(Beginning of Supplied material)

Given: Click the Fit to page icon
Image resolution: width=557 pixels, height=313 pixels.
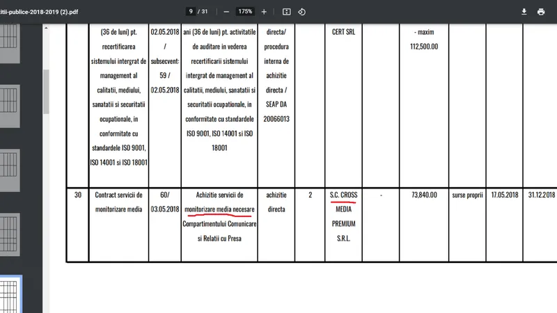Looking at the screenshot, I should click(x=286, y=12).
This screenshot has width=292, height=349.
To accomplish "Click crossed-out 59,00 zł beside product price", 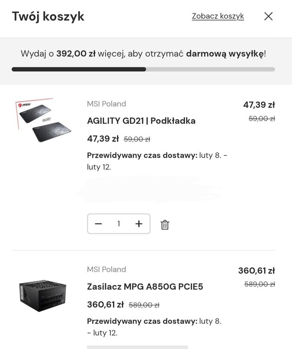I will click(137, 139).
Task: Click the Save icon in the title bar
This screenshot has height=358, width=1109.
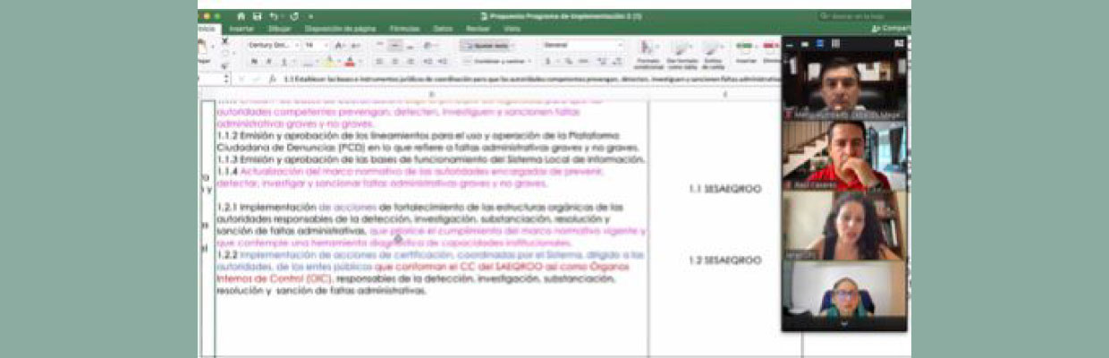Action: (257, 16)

(End of Supplied material)

→ Directions for this task: Please set down, exactly and with nothing added, the lines from the line with "Task: Click the Save icon in the title bar" to the end of the entries above, omitting pictures.

→ Solution to this problem:
Task: Click the Save icon in the title bar
This screenshot has height=358, width=1109.
Action: (257, 16)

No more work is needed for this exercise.